In the US, an illness affects the brain and spinal cord of animals. Cases have also been reported in Europe. There is no cure, animals die. Is it transferable to humans?
The reports read dramatically: “zombie deer” spread further and further into the US, their central nervous system destroyed by an abnormal protein. It is only a matter of time before people are affected. What’s the zombie alarm – and how big is the risk for people really?
The animals suffer from Chronic Wasting Disease (CWD). The disease affects the brain, spinal cord and other nerve cells of red deer, elks and reindeer and is comparable to the cattle disease BSE and the sheep disease scrapie. Triggers are so-called prions, abnormal proteins that attack nerve cells and are extremely resistant to common disinfection processes such as heating. There is no cure, animals die.
CWD is not a new phenomenon. First cases were already documented in the late 1960s in the US state of Colorado, first in captive populations, from 1981 also in wild animals. From Colorado, the disease spread to Wyoming in the 1990s, with areas in the Midwest, Southwestern United States and individual areas on the US East Coast added since 2000. Particularly many cases report the states of Nebraska, Colorado, Kansas, Wisconsin and Wyoming.

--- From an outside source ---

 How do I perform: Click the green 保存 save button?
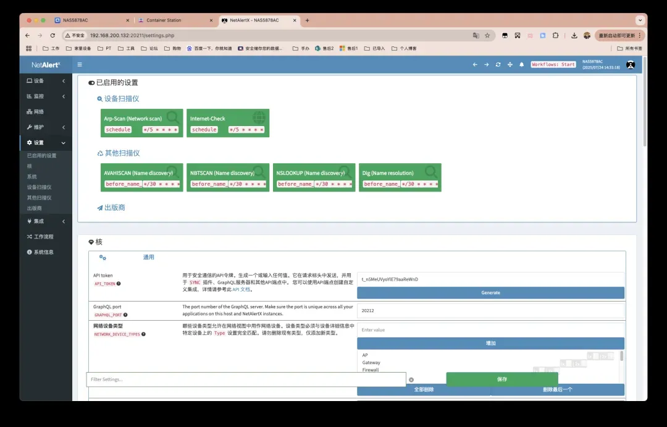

According to the Centers for Disease Control and Prevention (CDC), 24 US states and two provinces in Canada were affected by January. In South Korea, a herd of Watipi deer imported from Canada fell ill. In Europe, the disease has so far surfaced in Finland and Norway.
The first case was documented by Norway in April 2016, after which 11,000 wild animals were tested – with two reindeer and two moose, the authorities were looking for. To limit the problem, Oslo released a whole reindeer herd of about 2200 animals for shooting. In Finland, a dead moose was found in February 2018 who had CWD.
Special danger for farm animals
Overall, the distribution of free-range deer and elk is relatively low, according to CDC. In some areas, however, the disease has become established, where infection rates are up to ten percent. Locally even every fourth animal can be affected. In captive herds, far more animals are affected, as many as 79 percent of a herd has been affected in the past.
How exactly the pathogen spread is unclear, researchers suspect oral transmission. The affected animals lose weight, are overly thirsty, become apathetic, dizzy, stagger, shiver and are aggressive when touched. Many of the animals also drool excessively and grind their teeth. Hence the term “zombie disease” – undead, of course, the animals are not.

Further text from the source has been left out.